┌─ Dataset records
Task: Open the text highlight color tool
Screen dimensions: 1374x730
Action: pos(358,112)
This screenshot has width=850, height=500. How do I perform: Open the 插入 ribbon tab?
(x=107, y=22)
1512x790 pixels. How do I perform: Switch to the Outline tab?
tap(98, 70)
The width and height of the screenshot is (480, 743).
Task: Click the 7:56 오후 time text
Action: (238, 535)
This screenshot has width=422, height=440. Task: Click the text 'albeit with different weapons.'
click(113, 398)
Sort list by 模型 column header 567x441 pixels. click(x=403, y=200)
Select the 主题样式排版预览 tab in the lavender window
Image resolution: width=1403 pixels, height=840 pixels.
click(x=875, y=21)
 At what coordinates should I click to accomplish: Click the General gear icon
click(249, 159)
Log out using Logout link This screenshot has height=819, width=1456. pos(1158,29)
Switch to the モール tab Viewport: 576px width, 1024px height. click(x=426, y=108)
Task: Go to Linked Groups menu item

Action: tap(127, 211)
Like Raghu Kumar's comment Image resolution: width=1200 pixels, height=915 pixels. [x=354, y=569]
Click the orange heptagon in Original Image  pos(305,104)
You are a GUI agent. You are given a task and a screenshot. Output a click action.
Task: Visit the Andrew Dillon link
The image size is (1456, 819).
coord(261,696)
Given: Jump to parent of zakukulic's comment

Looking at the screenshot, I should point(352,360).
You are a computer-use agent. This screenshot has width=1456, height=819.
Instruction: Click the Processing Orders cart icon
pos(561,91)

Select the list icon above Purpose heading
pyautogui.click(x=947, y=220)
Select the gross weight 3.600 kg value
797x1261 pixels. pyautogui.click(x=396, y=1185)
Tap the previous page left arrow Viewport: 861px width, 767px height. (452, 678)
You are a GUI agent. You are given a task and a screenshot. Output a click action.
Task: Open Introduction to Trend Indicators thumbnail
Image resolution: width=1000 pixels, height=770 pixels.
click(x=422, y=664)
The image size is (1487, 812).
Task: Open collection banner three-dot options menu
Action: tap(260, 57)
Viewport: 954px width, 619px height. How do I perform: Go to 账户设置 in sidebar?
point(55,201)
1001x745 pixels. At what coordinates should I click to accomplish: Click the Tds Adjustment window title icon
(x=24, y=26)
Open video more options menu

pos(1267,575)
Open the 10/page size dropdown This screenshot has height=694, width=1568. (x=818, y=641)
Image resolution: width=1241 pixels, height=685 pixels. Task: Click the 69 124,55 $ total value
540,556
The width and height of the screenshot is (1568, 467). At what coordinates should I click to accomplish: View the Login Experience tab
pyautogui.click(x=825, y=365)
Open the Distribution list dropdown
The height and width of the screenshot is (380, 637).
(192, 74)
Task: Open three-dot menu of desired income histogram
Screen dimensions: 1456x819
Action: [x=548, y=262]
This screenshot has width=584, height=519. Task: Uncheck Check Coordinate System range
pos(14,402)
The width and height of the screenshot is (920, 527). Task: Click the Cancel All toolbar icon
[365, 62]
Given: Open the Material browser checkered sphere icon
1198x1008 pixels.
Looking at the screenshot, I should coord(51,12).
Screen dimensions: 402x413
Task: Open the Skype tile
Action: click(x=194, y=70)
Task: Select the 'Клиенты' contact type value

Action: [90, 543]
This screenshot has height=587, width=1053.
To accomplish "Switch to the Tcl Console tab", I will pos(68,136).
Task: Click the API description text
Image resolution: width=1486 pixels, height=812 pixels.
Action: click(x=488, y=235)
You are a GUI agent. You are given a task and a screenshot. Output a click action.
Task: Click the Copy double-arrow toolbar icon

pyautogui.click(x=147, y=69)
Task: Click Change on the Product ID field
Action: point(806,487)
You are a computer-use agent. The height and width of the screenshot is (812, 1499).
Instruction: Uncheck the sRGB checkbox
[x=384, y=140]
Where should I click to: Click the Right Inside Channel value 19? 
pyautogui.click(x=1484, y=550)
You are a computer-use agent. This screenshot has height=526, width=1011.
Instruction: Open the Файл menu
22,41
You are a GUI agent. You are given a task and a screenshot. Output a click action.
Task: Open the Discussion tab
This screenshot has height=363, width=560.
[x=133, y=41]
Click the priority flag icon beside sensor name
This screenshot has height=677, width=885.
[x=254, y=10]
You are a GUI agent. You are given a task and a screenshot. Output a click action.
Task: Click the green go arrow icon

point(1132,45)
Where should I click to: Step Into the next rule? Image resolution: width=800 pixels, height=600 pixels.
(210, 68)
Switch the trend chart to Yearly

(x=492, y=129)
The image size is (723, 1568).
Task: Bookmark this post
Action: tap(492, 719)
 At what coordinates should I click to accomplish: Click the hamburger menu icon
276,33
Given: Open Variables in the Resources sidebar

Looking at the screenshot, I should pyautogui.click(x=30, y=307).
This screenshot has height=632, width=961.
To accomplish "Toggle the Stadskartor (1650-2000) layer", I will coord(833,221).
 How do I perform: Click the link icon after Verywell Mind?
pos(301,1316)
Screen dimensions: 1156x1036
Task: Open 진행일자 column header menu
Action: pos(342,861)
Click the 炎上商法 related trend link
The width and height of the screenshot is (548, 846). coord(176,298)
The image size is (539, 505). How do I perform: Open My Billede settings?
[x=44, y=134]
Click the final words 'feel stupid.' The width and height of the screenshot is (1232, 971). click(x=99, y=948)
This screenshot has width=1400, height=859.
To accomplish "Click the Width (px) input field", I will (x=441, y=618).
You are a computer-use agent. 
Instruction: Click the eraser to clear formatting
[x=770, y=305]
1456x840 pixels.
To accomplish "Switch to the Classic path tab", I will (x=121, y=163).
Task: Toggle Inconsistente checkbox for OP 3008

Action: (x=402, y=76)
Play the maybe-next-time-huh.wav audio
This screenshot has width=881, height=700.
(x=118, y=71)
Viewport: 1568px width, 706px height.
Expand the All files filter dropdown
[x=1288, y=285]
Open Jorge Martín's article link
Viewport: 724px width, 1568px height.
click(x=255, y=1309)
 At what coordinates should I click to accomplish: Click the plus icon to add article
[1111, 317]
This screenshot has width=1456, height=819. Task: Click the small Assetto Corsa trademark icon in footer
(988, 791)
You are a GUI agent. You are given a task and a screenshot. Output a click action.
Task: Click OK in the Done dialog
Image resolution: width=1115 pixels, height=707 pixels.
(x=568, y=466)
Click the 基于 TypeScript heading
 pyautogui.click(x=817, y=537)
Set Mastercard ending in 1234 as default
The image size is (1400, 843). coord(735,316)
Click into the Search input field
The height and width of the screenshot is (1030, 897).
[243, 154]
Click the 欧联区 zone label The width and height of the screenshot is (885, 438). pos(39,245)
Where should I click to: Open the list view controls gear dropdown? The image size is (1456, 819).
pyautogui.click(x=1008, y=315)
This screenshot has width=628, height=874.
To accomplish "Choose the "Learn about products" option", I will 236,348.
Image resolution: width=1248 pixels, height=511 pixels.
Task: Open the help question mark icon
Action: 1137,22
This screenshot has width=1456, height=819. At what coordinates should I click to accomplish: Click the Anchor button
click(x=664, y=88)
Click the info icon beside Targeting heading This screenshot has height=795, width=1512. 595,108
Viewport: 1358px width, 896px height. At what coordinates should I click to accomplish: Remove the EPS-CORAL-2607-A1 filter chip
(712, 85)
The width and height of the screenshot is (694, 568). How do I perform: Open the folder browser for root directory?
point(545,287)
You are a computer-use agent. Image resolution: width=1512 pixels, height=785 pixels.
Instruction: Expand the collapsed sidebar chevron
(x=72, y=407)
└─
- Required task:
Quote the material exactly, starting at the line that contains "Task: Go to Linked Groups menu item" and ending at the line that contains "Looking at the screenshot, I should point(352,360).", with both of those lines included.

- Correct output:
Task: Go to Linked Groups menu item

Action: tap(127, 211)
Like Raghu Kumar's comment Image resolution: width=1200 pixels, height=915 pixels. [x=354, y=569]
Click the orange heptagon in Original Image  pos(305,104)
You are a GUI agent. You are given a task and a screenshot. Output a click action.
Task: Visit the Andrew Dillon link
The image size is (1456, 819).
coord(261,696)
Given: Jump to parent of zakukulic's comment

Looking at the screenshot, I should point(352,360).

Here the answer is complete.